From the Harvard Business Review Tip of the Day email:
Most companies spend more on hiring in sales than they do in any other part of the organization. With an average annual turnover rate of 25 to 30%, and direct replacement costs ranging from $75,000 to $300,000, there’s a big opportunity for improvement. Here are a few places to start (emphasis mine):
- Focus on behaviors. A primary cause of turnover is poor job fit. Consider ramping up assessment tools, simulations, and interviewing techniques to help identify the right people. Or, try temporary positions to assess people on the job before offering a full-time position.
- Be clear about the relevant “experience” needed. Make sure that a candidate’s previous experience really aligns with your own market, geography, culture, customer groups, and technologies.
- Conduct on-going talent assessments. Salespeople need to constantly adapt their own skills to changing markets and buyer motivations, and managers need to vigilantly track those skills.

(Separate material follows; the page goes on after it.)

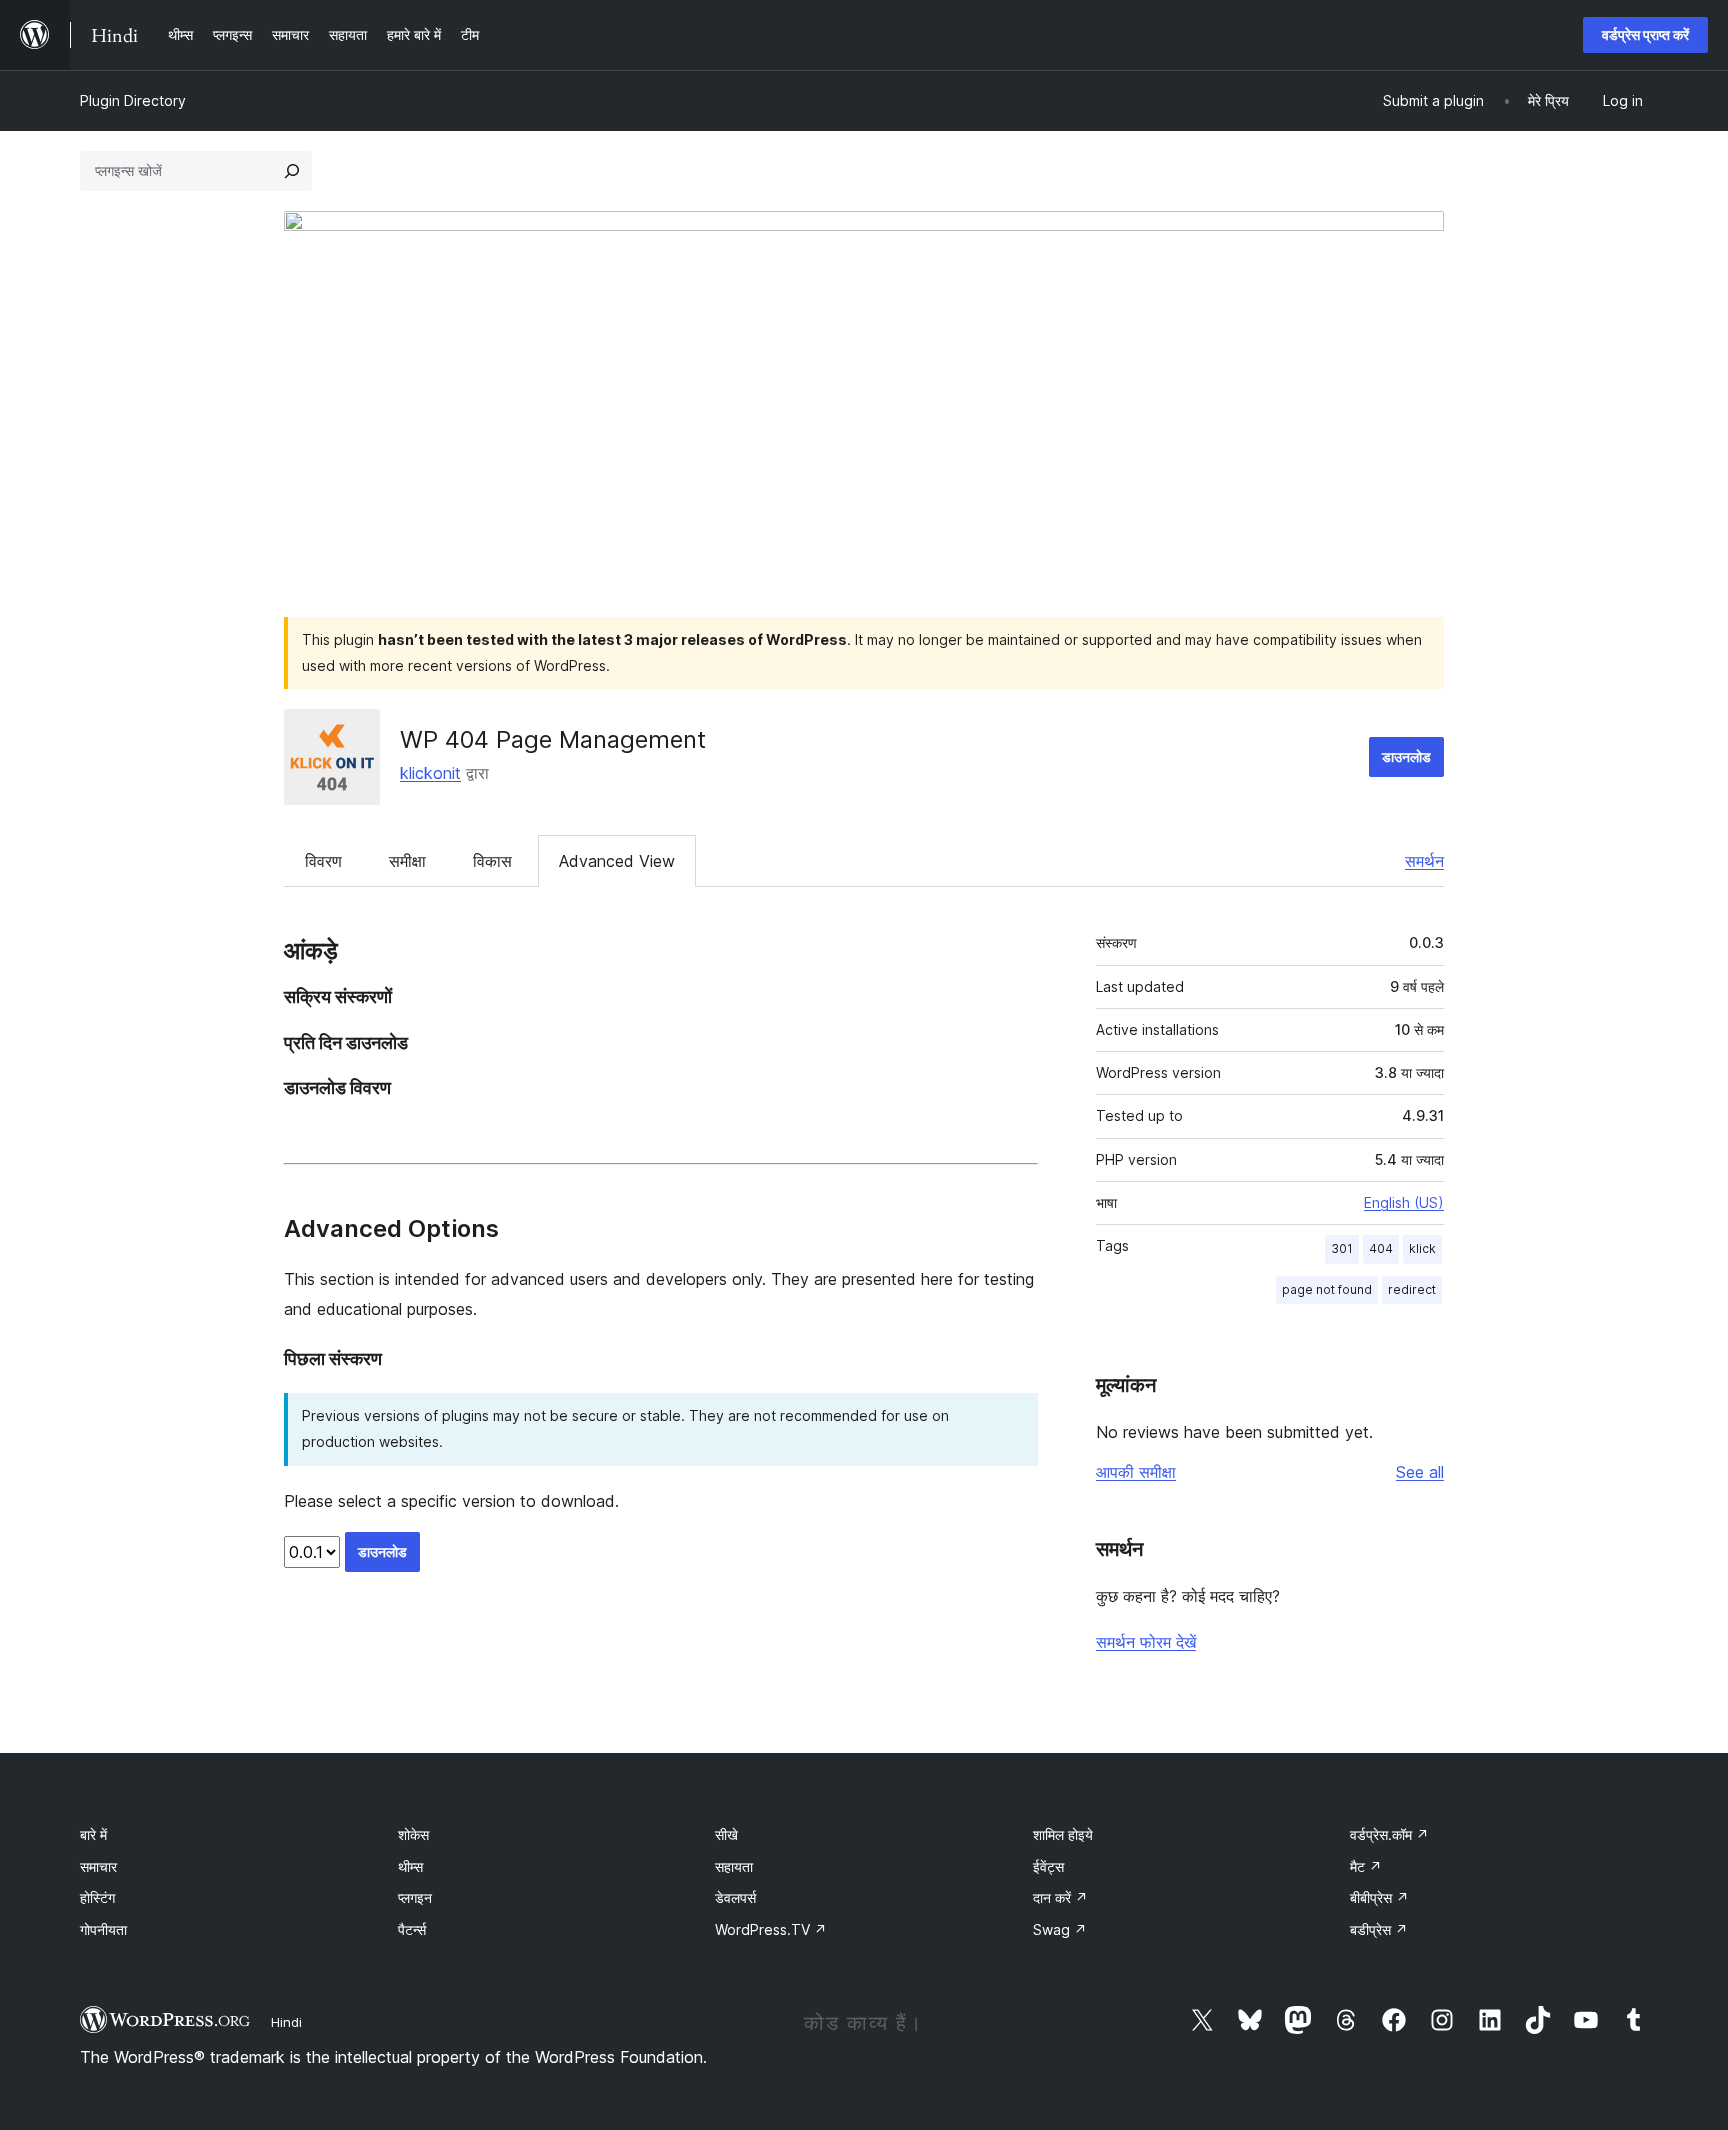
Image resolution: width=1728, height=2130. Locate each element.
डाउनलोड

If you make only 1 adjustment to your sales hiring process, make the change to using the right sales assessment. I’ve had the opportunity to work with sales assessment tools for the past 15 years and the reason they are effective is this – they neutralize hiring bias. Every one of us has natural biases towards ourselves whether we are aware of it or not. This bias can corrupt a hiring process especially if we are sitting across from a sales candidate with highly-developed people skills.
The beauty of assessments is that they are objective. When you use them earlier in the hiring process, you maintain objectivity longer which is fundamentally important. The hiring decision will ultimately come down to a human-based decision which introduces bias. There is not avoiding that fact. The key is to limit the bias to candidates that you have objectively assessed and are certain that they have the right blend of behaviors, skills, motivations and aptitudes to be successful in your specific sales role.